Yesterday, finance minister Audley Shaw announced that Jamaica had met all nine quantitative targets for the end-March test at a press conference held at the ministry's headquarters in Kingston, where IMF mission chief of the Caribbean Division, Trevor Alleyne confirmed that the Government passed the test "without the need for waivers, and substantial progress was made on the structural reform agenda".

Last month, Shaw had already indicated that the Government had surpassed the $66.9 billion primary balance target -- which came in at $67.5 billion at end-March -- and the steered clear away from the floor set for the changes to the net international reserves.

But the finance ministry had tabled, in Parliament, $1,277.7 billion as its total direct debt as at March 31, 2010, or $17.3 billion more than the ceiling set under the SBA, while the test results showed $1,256.6 billion as the amount.

"There is a difference between the published numbers and the numbers defined in the programme," Alleyne said. "Two things are notable here. In the programme we use a constant exchange rate. In other words, if you refer to the Letter of Intent (LOI), you will note that it says there will be an exchange rate at which all foreign currency transactions will be adjusted. One aspect of that adjustment was for the fact that the programme uses a particular exchange rate."

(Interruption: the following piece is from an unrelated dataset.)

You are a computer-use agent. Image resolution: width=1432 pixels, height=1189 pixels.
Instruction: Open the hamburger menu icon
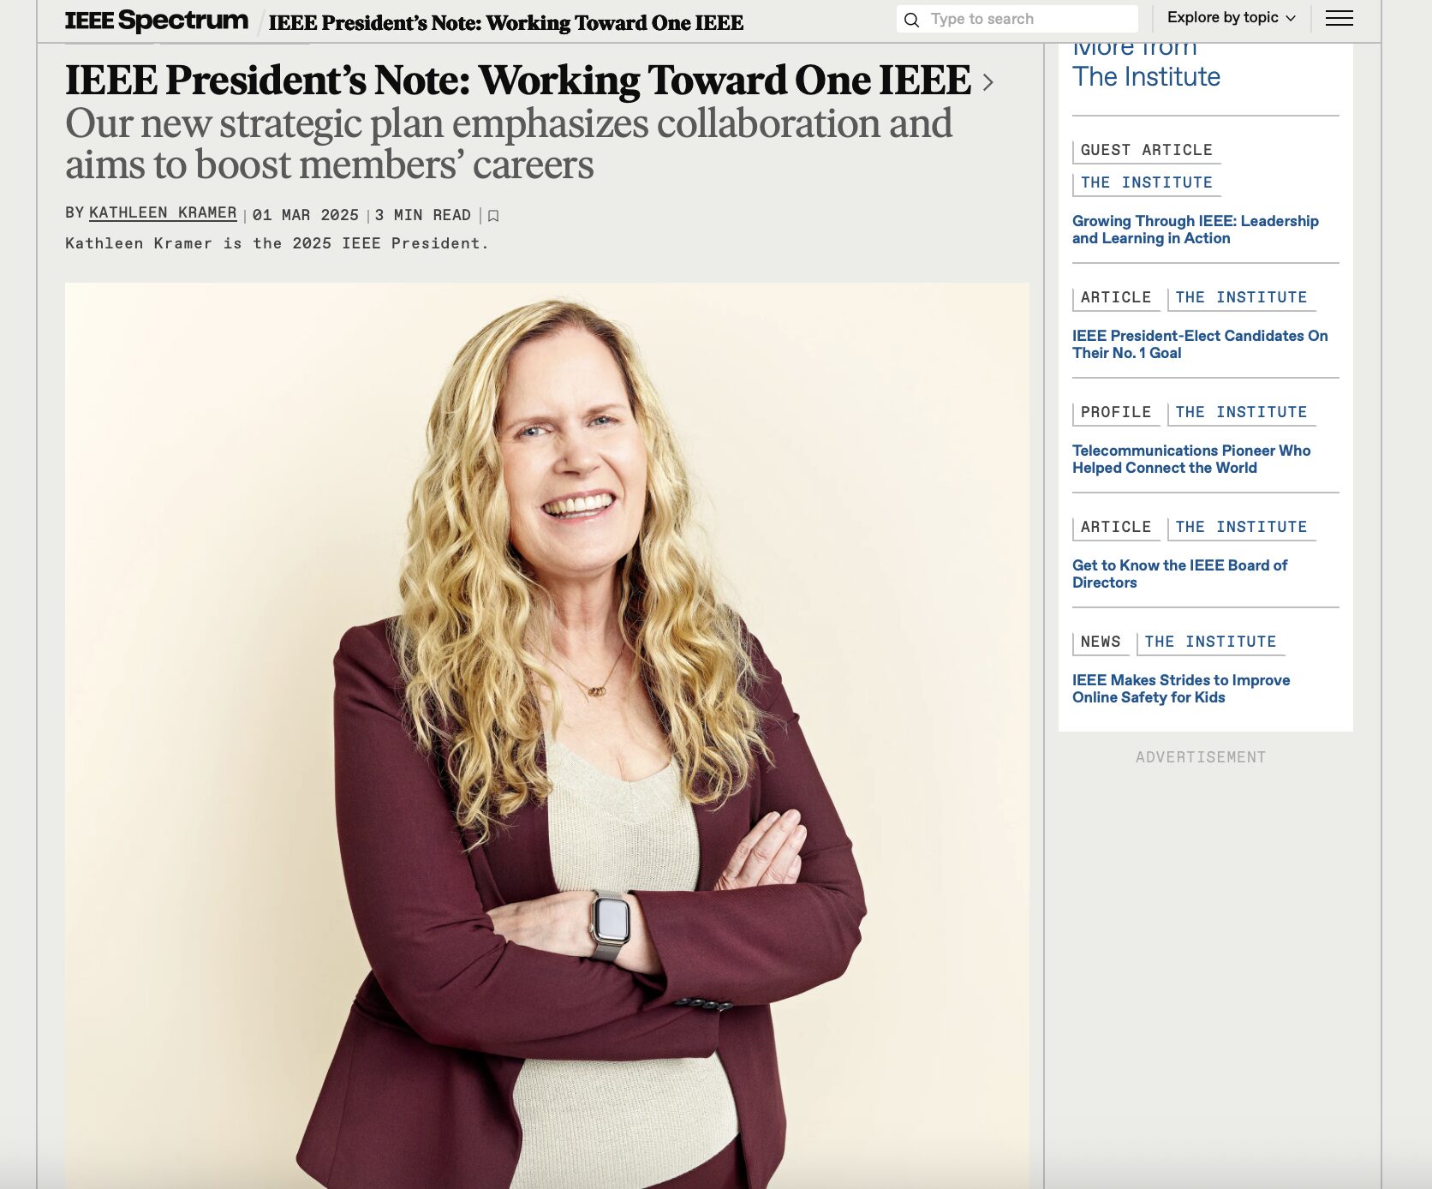pos(1340,19)
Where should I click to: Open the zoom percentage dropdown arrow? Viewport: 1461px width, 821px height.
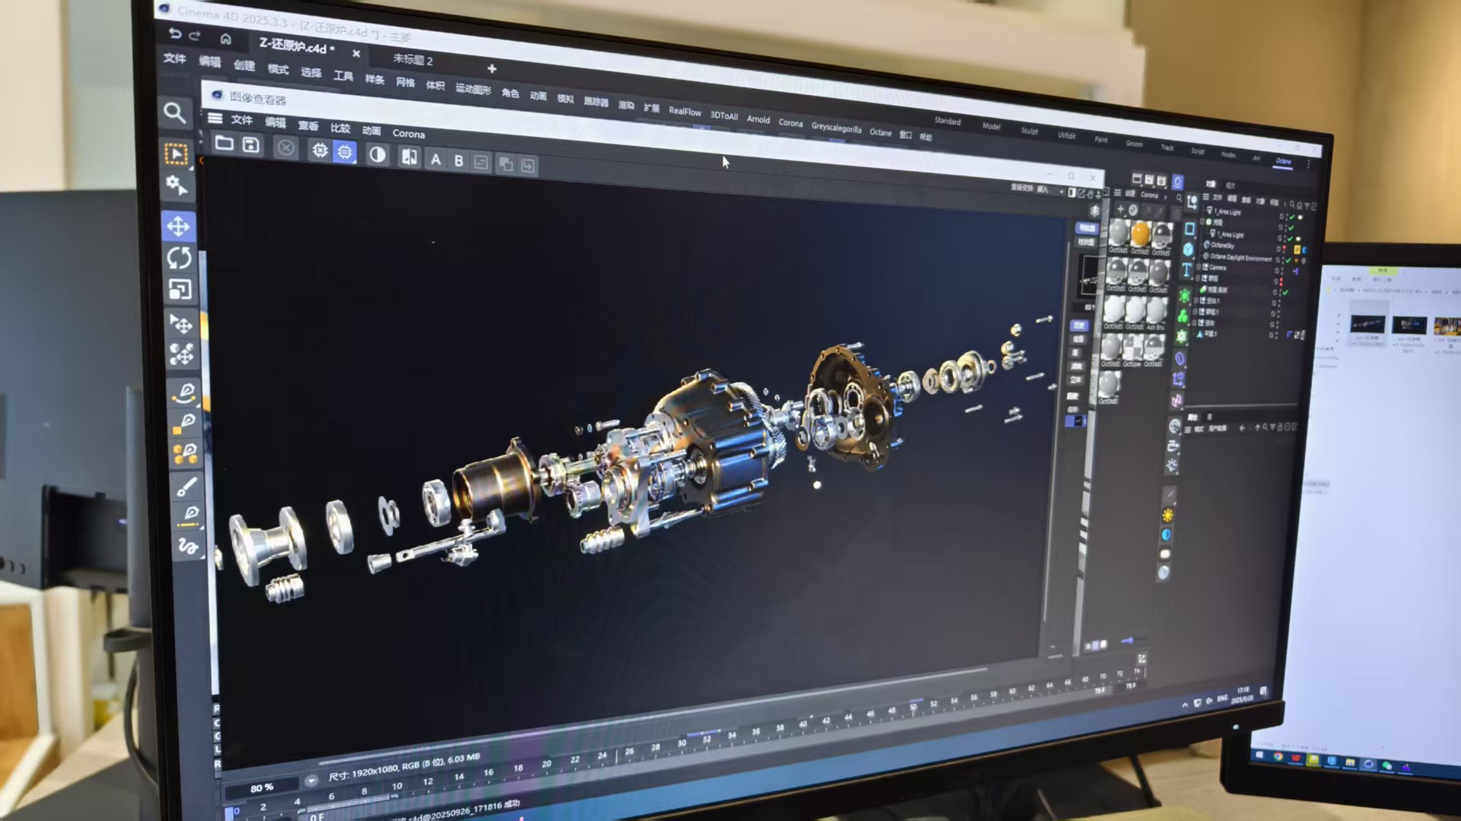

Bank of Jamaica (BOJ) placed exchange rates for the US dollar at $89.51 at the end of March versus the $89.35 the IMF used in its test. Similarly, the IMF used $81.40 to one Canadian dollar, while using higher rates for the British Pound Sterling and the Euro -- $143.11:£1 and $127.57:euro1 versus $135.07:£1 and $120.16:euro1 that were the prevailing market rates.

Alleyne explained that, given its fixed rate, fluctuations in the exchange rates would not affect the calculation of the value of the debt by the IMF.

He also said that the agency recognises only the debt disbursed within the period under review, not debt contracted for, which further explains the $21 billion discrepancy.

"The other aspect of the adjustment was that there were some cases in which debt that was actually contracted in fiscal year 2008/09 only turned up to be registered in 2009/10 because of delays in paperwork. So what we did was under the programme we have debt that is registered as to when it was actually contracted and disbursed rather than when the paperwork finally arrived," Alleyne said.

"And so on the basis of those two adjustments, I think the number that we have, or the officially published number would be $1.278 trillion, and for the IMF or programme definition that number would be $1.257 trillion which will be below the $1.26 (trillion) ceiling that was in the programme," the IMF chief outlined.

Debt aside, the Business Observer was informed by reliable sources that the Government has been accruing arrears owed to contractors while the SBA requires that the central government does not accumulate arrears on contractural obligations.

Alleyne said that as long as the stock of arrears has not increased beyond the point initially recognised by agency in December last year, the government should be in a good position to pass.

Shaw added that "the commitment was that we would not build up arrears beyond where they were already. We have stayed within the ceiling and in several cases we have gone lower than the ceiling. It is our mission to get our payment system into the statutory limit of 30 days to settle our contractual payment obligation within that period. However it's a process and it will take us time to get to the perfect payment position."

Added Alleyne: "The mission and the authorities have agreed on an updated draft Letter of Intent, which will still need to be approved by the Cabinet and IMF's management. Based on the performance of the economic program, the mission will recommend that at the IMF Executive Board completes the First Review of the SBA, which will result in the disbursement of SDR 63.7 million (US$100 million). The Board is expected to meet before the end of June."